SOURCE RECORDS

- - -

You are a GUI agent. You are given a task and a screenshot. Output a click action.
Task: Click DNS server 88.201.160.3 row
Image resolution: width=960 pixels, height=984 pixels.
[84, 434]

- - -

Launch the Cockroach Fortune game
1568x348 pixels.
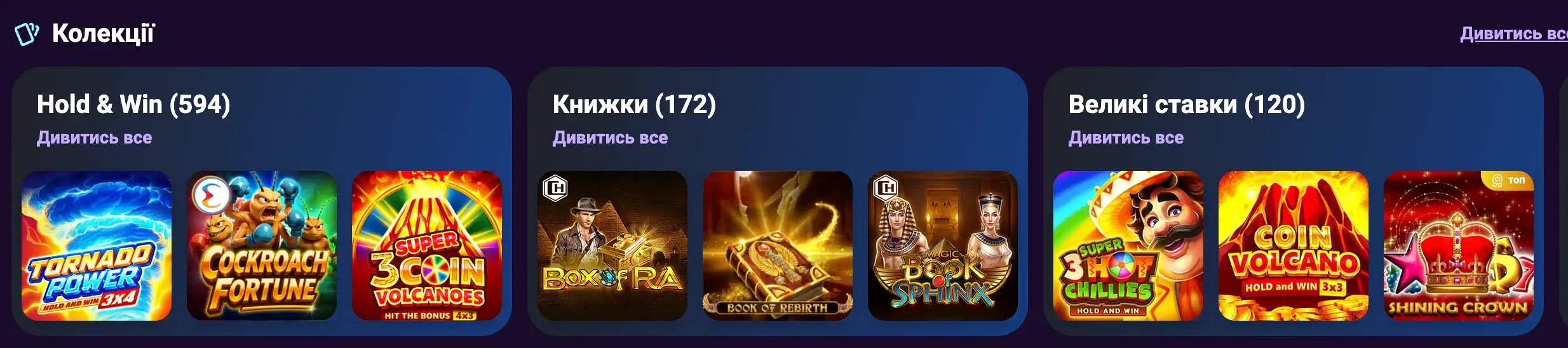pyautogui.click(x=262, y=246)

- - -

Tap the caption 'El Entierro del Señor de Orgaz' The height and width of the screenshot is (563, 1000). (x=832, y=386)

- - -

TASK ITEM
Say, as a bare number, how many lines above contain the word "screenshot".

TASK SOLUTION
2